Neuropsychologists at VA Medical Centers in Houston, Muskogee, Oklahoma City, Minneapolis and Salt Lake City are conducting joint research on combat Veterans who have served in Afghanistan and Iraq and suffered polytrauma to improve VA’s treatment for these Veterans.
Since 2011, the group has studied 115 Veterans, who have consented to participate in the research, and have collected research data through interviews, questionnaires and cognitive tests.
Rather than focusing on one or two particular diagnoses, such as PTSD or TBI in isolation, the current research is looking at multiple factors which can impact a Veteran’s ability to successfully reintegrate back into the workforce, school or family life.
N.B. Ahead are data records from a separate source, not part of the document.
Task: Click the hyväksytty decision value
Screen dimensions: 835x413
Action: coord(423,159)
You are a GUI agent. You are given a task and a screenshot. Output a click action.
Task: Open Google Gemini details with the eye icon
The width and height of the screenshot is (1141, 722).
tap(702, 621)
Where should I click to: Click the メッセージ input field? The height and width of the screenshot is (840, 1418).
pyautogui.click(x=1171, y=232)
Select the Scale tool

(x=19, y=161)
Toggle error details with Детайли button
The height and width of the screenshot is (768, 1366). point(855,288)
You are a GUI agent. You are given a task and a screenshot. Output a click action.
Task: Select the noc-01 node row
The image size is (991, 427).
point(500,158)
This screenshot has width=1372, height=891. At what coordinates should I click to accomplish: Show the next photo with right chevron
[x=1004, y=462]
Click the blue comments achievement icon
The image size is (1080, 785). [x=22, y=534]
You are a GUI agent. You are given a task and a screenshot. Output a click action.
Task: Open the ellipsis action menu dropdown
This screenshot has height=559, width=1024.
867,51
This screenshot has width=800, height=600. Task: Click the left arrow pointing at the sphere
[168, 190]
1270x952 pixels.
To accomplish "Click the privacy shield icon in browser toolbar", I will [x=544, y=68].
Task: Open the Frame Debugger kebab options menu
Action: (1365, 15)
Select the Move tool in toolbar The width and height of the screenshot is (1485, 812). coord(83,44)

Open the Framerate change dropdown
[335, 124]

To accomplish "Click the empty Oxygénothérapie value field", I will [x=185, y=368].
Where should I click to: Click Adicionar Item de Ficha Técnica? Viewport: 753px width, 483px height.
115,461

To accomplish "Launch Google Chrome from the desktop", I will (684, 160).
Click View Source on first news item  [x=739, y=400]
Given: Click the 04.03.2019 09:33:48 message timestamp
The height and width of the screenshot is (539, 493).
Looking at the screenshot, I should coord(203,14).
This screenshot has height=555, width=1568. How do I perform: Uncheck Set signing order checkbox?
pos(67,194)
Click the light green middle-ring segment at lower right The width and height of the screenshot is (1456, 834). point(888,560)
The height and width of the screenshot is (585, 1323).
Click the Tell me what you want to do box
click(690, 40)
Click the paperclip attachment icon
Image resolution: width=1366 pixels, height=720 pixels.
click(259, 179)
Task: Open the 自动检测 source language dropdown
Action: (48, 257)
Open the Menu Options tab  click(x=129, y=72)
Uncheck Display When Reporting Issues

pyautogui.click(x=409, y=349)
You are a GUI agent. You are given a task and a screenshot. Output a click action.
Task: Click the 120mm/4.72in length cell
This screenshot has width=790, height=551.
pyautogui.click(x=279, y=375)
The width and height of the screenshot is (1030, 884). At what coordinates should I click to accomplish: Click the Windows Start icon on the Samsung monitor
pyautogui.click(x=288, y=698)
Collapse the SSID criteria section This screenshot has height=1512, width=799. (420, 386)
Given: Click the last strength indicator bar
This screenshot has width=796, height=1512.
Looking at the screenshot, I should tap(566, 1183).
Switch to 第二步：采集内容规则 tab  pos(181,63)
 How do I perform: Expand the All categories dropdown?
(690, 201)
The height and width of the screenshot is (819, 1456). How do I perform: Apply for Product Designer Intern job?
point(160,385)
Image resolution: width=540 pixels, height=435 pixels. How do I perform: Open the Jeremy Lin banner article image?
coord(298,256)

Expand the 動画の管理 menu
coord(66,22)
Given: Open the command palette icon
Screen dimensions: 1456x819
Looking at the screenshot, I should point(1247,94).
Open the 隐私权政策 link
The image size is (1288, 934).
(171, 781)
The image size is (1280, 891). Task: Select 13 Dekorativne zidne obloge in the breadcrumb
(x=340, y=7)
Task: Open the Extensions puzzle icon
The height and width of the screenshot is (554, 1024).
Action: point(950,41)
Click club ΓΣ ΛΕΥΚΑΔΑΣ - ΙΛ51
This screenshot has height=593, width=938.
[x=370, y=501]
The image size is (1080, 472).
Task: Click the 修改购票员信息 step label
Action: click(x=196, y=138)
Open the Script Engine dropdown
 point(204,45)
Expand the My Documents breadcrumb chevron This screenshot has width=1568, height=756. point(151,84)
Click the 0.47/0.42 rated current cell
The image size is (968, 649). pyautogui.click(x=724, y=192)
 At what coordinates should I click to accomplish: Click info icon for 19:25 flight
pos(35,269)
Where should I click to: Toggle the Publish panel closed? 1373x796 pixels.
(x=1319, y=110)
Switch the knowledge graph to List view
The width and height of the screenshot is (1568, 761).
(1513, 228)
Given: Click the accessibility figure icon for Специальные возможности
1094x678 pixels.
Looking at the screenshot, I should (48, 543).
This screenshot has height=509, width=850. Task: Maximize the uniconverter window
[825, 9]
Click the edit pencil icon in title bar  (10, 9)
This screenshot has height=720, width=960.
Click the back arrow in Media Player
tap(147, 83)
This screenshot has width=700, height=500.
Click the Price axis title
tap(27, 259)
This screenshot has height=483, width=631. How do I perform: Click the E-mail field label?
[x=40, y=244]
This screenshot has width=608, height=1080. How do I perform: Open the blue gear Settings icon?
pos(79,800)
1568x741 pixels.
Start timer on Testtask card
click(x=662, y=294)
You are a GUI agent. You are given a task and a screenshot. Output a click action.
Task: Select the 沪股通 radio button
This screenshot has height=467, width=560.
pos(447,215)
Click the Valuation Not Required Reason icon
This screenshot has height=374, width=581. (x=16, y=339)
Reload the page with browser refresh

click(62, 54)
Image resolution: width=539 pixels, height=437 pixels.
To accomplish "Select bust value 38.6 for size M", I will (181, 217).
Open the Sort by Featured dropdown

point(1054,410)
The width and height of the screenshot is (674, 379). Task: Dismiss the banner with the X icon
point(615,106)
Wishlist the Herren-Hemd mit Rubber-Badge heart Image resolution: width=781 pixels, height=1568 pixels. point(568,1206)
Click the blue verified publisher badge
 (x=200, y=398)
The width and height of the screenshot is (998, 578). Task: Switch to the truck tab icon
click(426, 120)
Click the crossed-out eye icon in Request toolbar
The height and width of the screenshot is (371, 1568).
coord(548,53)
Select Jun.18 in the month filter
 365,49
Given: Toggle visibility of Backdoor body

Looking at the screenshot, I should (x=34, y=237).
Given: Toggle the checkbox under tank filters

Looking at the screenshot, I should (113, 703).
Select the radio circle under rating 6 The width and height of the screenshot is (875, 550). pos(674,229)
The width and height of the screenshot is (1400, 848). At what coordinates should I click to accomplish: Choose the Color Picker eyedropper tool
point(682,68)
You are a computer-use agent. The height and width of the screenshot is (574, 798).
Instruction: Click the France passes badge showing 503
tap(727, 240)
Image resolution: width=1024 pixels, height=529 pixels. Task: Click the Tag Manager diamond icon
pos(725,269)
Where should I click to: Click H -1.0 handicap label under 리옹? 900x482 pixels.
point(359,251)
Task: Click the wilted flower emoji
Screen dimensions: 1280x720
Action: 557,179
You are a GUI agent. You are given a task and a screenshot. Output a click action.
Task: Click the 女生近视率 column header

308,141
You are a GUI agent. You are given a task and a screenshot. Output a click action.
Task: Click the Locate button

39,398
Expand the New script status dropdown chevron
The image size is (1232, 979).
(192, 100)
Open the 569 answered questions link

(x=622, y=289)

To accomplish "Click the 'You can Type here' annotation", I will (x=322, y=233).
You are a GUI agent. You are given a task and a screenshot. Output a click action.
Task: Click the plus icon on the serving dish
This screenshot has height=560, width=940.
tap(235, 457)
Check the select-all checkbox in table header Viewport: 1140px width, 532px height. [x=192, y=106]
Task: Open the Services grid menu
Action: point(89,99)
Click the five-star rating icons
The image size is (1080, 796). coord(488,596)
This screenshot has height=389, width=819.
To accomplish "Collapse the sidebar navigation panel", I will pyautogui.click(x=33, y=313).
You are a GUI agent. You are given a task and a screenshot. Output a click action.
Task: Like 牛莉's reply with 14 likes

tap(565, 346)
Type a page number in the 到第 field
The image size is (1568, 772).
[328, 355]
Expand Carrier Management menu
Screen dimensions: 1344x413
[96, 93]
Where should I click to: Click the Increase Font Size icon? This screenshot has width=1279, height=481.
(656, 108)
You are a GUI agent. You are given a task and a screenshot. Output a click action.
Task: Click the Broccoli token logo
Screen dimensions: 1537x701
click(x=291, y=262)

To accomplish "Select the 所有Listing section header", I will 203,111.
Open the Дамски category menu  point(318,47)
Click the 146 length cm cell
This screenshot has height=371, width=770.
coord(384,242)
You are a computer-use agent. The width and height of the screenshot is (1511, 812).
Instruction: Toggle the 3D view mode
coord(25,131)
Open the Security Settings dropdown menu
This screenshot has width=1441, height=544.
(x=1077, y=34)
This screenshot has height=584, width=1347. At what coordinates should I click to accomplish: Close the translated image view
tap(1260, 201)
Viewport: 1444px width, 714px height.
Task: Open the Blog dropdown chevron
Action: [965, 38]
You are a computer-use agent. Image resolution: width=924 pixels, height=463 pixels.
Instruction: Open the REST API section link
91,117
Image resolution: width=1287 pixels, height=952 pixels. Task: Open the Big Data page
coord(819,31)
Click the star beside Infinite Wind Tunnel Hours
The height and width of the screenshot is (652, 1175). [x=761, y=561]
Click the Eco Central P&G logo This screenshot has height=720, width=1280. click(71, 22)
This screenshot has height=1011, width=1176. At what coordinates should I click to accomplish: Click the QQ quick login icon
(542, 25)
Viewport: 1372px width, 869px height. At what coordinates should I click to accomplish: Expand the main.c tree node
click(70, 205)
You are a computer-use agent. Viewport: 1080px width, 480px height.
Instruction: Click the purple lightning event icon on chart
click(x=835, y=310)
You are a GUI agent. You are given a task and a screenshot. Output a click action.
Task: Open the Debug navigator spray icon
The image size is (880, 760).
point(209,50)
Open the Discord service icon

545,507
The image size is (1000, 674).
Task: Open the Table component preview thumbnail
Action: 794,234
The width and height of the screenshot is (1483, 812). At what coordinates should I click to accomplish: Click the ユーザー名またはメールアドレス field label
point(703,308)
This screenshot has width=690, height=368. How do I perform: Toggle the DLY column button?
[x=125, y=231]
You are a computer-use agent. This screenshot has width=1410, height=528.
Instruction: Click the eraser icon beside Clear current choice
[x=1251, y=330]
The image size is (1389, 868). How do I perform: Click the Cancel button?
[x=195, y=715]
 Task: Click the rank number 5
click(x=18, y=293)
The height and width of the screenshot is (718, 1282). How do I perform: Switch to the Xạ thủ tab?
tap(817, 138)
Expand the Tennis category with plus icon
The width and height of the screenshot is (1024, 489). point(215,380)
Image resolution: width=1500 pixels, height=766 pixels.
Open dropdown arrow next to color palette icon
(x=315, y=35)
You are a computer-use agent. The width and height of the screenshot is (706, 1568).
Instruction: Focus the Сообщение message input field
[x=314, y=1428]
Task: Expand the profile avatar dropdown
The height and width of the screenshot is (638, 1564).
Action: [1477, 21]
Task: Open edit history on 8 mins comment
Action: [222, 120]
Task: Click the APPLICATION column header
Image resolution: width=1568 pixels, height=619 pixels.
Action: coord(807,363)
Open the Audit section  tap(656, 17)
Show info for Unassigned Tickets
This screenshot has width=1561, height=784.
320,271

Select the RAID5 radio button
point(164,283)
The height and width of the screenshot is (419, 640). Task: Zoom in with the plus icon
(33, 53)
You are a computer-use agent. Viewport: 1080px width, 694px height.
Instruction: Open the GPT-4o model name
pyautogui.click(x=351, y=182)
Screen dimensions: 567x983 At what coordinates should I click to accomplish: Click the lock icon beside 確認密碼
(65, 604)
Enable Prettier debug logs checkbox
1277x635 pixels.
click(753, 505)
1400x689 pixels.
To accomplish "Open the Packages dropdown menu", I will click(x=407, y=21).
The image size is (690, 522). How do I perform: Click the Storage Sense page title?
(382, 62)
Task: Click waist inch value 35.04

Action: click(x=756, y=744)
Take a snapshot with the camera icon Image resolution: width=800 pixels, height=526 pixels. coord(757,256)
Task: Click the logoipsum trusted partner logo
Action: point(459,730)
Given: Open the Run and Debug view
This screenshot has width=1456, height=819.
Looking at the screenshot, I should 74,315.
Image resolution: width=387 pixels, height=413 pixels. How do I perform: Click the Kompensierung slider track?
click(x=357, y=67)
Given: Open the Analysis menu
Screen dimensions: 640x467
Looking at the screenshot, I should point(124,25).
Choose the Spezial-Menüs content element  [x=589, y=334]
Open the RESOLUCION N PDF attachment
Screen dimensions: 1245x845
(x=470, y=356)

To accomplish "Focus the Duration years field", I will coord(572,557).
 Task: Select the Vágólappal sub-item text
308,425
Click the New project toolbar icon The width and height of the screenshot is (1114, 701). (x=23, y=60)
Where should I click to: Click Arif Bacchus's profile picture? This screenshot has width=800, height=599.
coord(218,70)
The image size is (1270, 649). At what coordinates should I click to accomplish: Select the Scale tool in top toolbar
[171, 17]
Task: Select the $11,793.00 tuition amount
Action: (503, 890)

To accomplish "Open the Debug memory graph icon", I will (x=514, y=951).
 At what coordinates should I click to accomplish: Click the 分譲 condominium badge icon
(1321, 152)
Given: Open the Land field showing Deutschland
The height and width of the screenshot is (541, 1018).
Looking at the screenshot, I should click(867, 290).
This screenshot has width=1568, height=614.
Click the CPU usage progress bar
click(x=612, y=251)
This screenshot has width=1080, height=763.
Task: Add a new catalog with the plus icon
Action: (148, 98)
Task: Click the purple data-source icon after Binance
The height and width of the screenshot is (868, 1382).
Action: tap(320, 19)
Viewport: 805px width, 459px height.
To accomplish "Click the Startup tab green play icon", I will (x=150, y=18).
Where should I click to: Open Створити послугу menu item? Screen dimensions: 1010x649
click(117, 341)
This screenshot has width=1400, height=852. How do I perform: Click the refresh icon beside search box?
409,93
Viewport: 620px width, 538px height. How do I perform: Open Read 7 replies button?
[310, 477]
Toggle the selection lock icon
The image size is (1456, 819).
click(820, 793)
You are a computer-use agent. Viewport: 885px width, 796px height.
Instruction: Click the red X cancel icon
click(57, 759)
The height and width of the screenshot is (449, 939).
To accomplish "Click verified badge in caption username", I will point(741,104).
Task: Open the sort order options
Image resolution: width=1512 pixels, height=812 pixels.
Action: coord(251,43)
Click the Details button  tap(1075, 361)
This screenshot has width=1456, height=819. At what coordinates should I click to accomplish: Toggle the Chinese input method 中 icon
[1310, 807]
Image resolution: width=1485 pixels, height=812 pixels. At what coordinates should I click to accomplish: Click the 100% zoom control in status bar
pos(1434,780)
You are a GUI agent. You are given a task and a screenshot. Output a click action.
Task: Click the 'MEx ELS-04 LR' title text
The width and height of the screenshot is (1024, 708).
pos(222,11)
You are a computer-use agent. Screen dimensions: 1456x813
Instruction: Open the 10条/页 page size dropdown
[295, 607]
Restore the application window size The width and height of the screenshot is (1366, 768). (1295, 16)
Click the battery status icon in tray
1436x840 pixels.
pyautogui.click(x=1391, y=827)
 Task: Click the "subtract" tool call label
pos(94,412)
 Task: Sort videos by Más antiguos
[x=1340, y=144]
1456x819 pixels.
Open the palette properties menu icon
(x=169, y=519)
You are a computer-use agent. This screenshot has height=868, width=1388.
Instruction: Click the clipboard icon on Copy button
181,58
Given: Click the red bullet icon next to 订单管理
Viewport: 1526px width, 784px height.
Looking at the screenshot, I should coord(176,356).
For example, the researchers are examining how different factors such as emotional, cognitive and physical health and social and family support are related and how the combination of these factors influence the successful community re-entry of Veteran’s with a history of polytrauma.
“What tends to happen is a lot of research projects are looking at one particular problem like PTSD or histories of concussion or chronic pain or orthopedic injuries, but there’s relatively little work that steps back and looks at the whole picture of what a returning Veteran is experiencing,” said Jared Benge, Ph.D., a neuropsychologist at the Jack C. Montgomery VA Medical Center (JCMVAMC) who is taking part in the research. “You very rarely see a concussion just by itself. Usually there are other issues present as well.”
Benge said the ultimate goal for the researchers is to identify which variables most strongly influence successful real world outcomes in Veterans such as returning to work, so that these variables can be the focus of treatment.
“The hope is that we can hone in on those factors that are most strongly related to real world outcomes and help guide our treatments toward that end,” said Benge. “We want to help Veterans get back to working, loving and playing and try to figure out what factors relate to that. We feel passionate about it and we’ll keep plugging away.”
The research is still ongoing, but Benge expects initial findings to be published soon.
Researchers at JCMVAMC are also working on other research projects to understand the relationship between PTSD and paranoia and the medical center has plans to study Cognitive Behavioral Therapy, an evidence-based treatment for substance abuse.